В Банжул она выбиралась редко, ловила промежутки хотя бы в два дня между дождями и ехала с Ларой или Полом отдохнуть, развеяться и закупить провиант. С Полом ездить было интереснее, его многочисленные друзья не давали скучать. Зато Лара знала разные местечки, которые были известны только гамбийцам, могла показать Банжул изнутри, каждую любопытную улочку и старую постройку колониальных времен. Она знала, где готовят отличную афру — запеченное на углях мясо, знала, где надо покупать самые лучшие и дешевые ткани и какому портному их отдавать, чтобы получить свой наряд именно в том виде, какой заказывала.

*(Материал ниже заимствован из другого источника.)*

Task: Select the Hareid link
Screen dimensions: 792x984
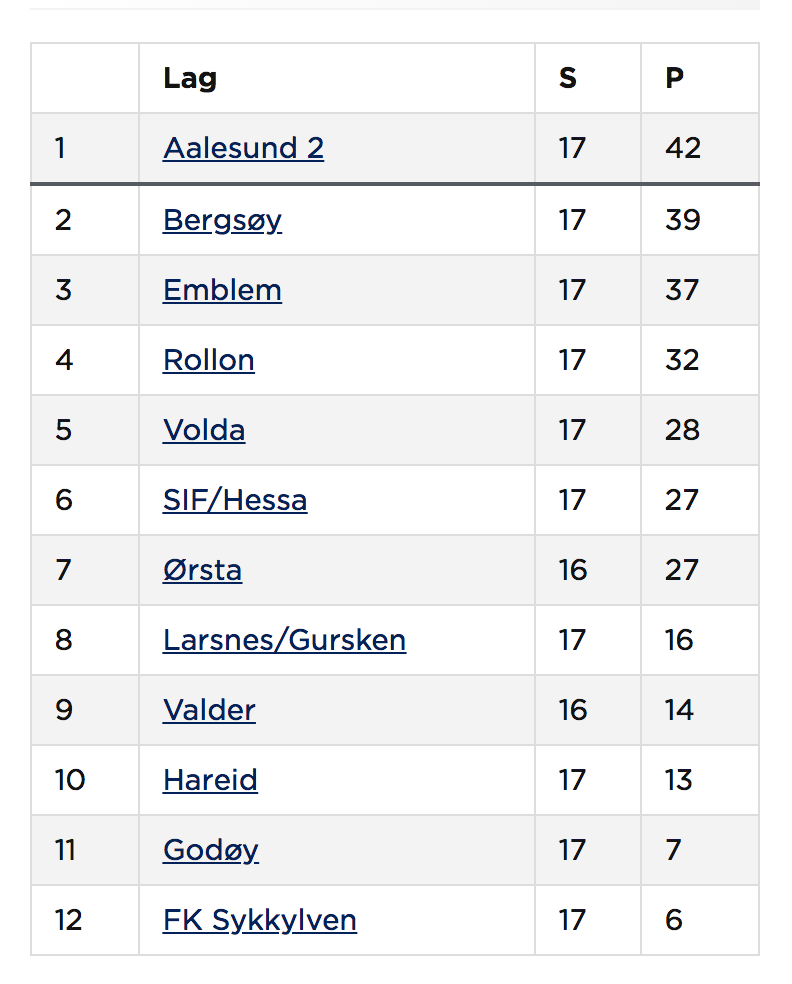Action: tap(210, 779)
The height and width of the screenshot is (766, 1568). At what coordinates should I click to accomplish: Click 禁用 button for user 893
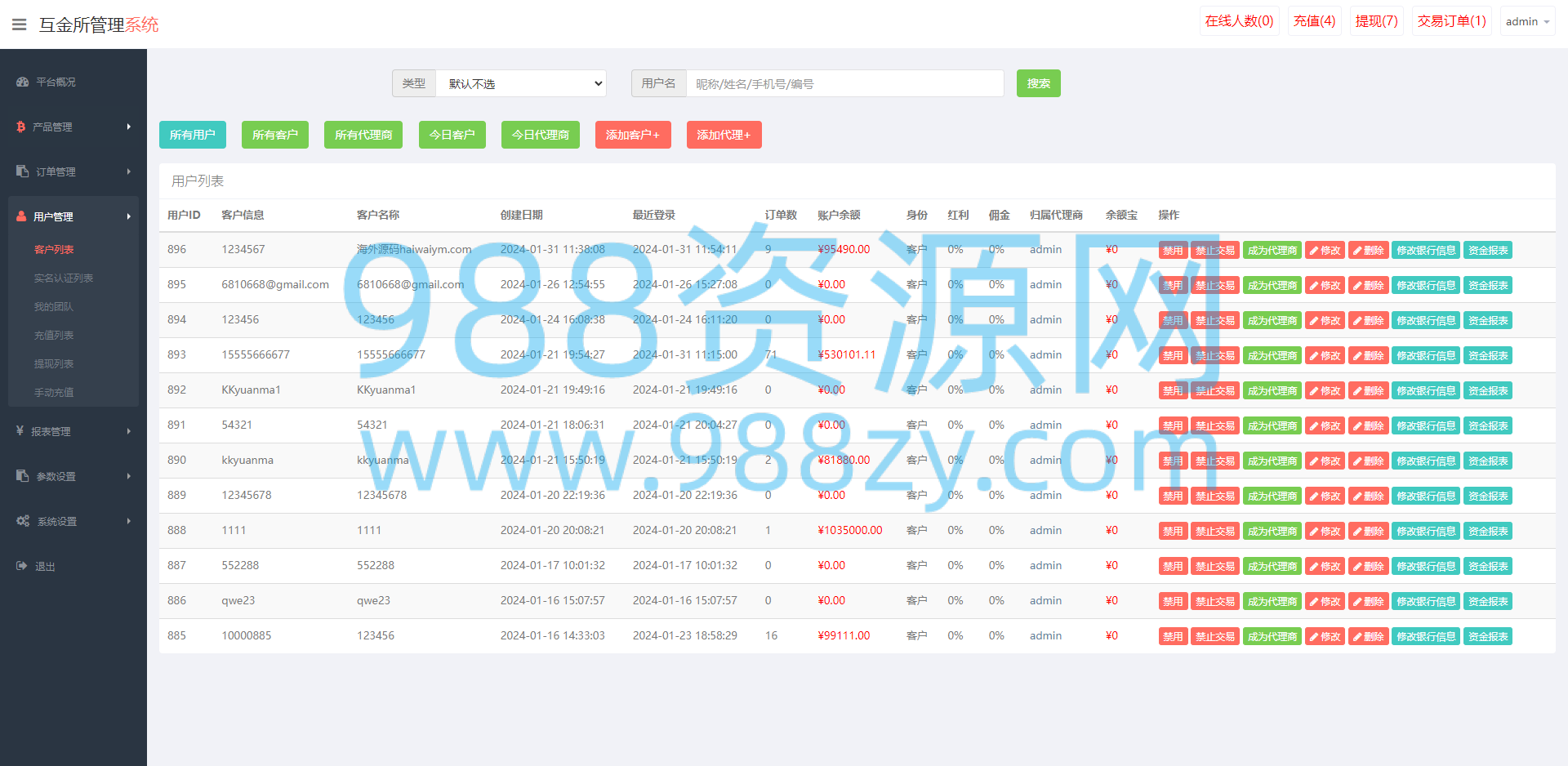(1173, 355)
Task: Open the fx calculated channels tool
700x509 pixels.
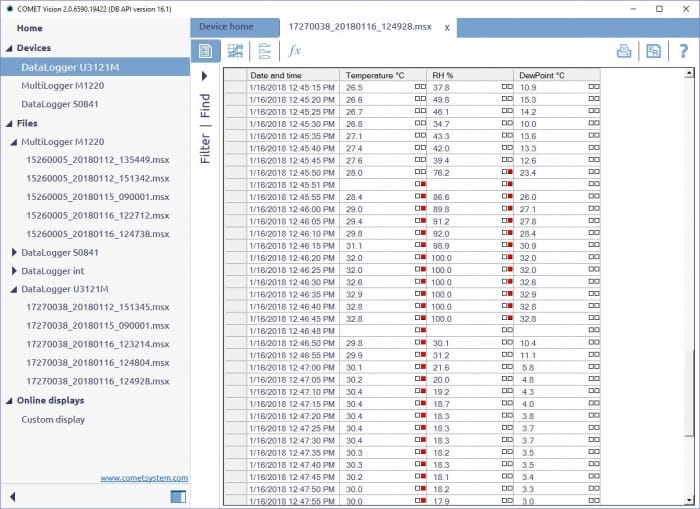Action: (x=294, y=51)
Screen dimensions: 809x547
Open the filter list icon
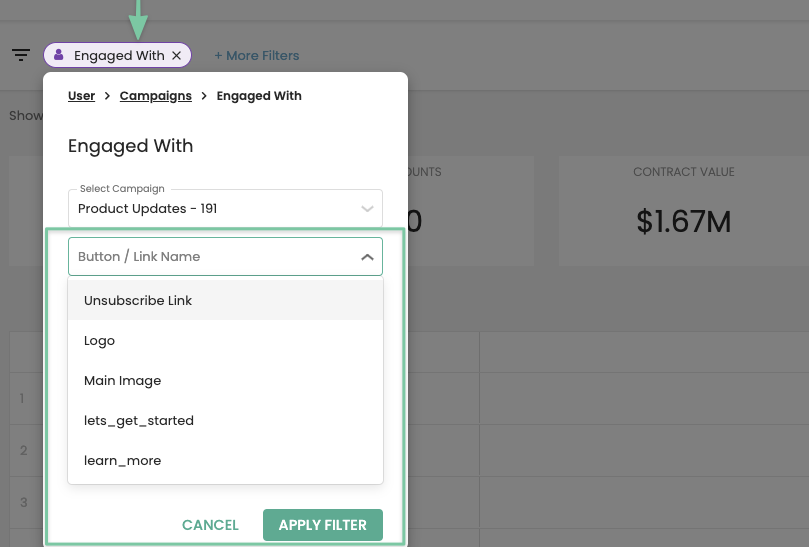pyautogui.click(x=21, y=55)
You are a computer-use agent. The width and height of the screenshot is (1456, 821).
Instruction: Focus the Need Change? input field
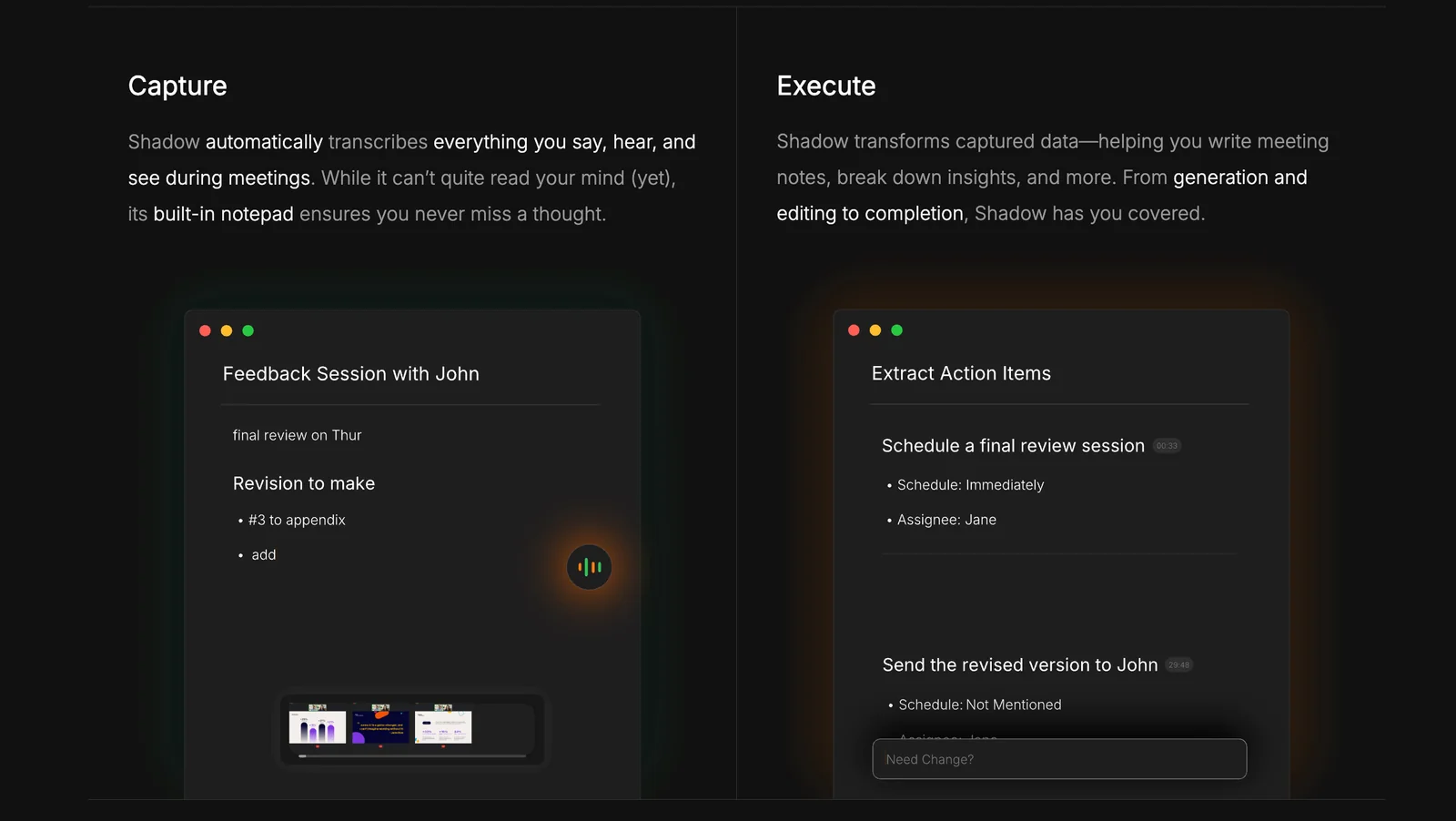(1059, 759)
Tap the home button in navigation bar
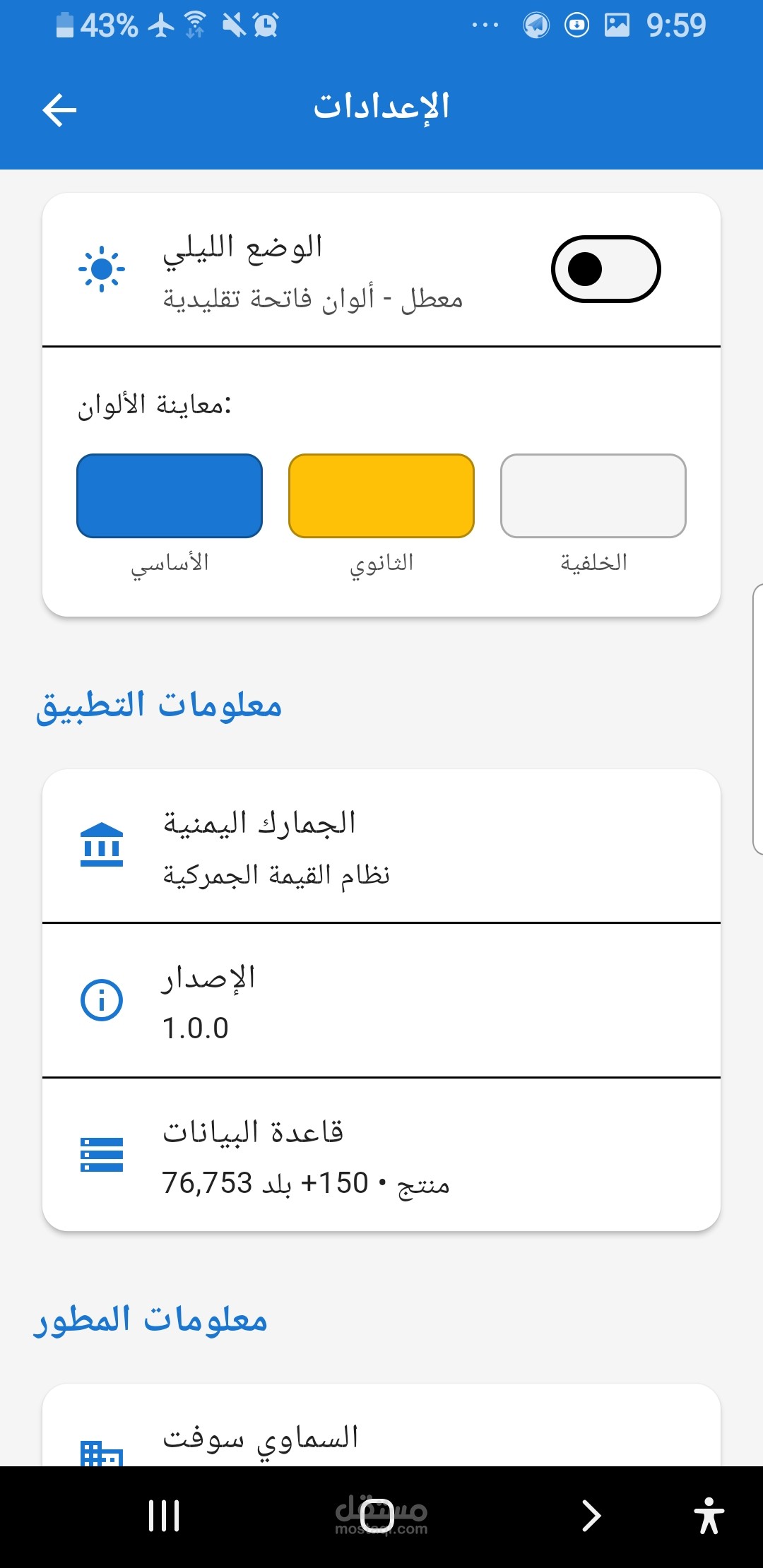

Иногда они выбирались на пляж. Океан находился недалеко от них, в получасе езды. Пляжи были пустынными, тихими. Белый песок и множество ракушек вкупе с темно-синими пенистыми волнами Атлантического океана завораживали и подолгу не отпускали. Лара воды боялась. Это было странно, учитывая, что выросла она на островах. Говорила, что в детстве ее никто специально не учил плавать и как-то подростком она чуть не утонула. С тех пор страх остался. Плавать она кое-как научилась, но далеко в воду не заходила. Ольга иной раз подтрунивала над ней, пыталась подбодрить, пока однажды Лара довольно резко не ответила:
— Если тебе в детстве так повезло, что тебе оплачивали уроки плавания и возили на морские курорты, это не значит, что надо изгаляться над теми, кому повезло меньше, чем тебе.
— Да я же… Я же вовсе не это имела в виду… — растерянно оправдывалась Ольга.
Больше она не шутила. Но Лара, словно задавшись целью, стала заставлять себя заплывать с каждым разом все дальше и дальше, пересиливая страх, тренируя дыхание. Заставляла до тех пор, пора не смогла плавать наравне с Пановой.
Вскоре Ольге сообщили, что Нестора, того самого Нестора Мертца, что возглавлял проект ФПРСА до Пановой, назначили региональным советником в Западной Африке. Когда он предупреждал Ольгу о странноватом предшественнике, он наверняка уже знал о своем грядущем назначении. Правда, предыдущего советника перевели в другой регион, а замену, Нестора, утвердили почти три месяца спустя. И теперь Нестор объезжал подопечные офисы и собирался вскоре навестить Гамбию в новом статусе. Просил приготовить кучу аналитических отчетов, чего Ольга терпеть не могла. Бюрократия буквально душила ее, но бороться с этим было бесполезно. Недавно они взяли под крыло клиники еще одно крупное поселение беженцев, которое не было официально признано лагерем, но все же остро нуждалось в помощи.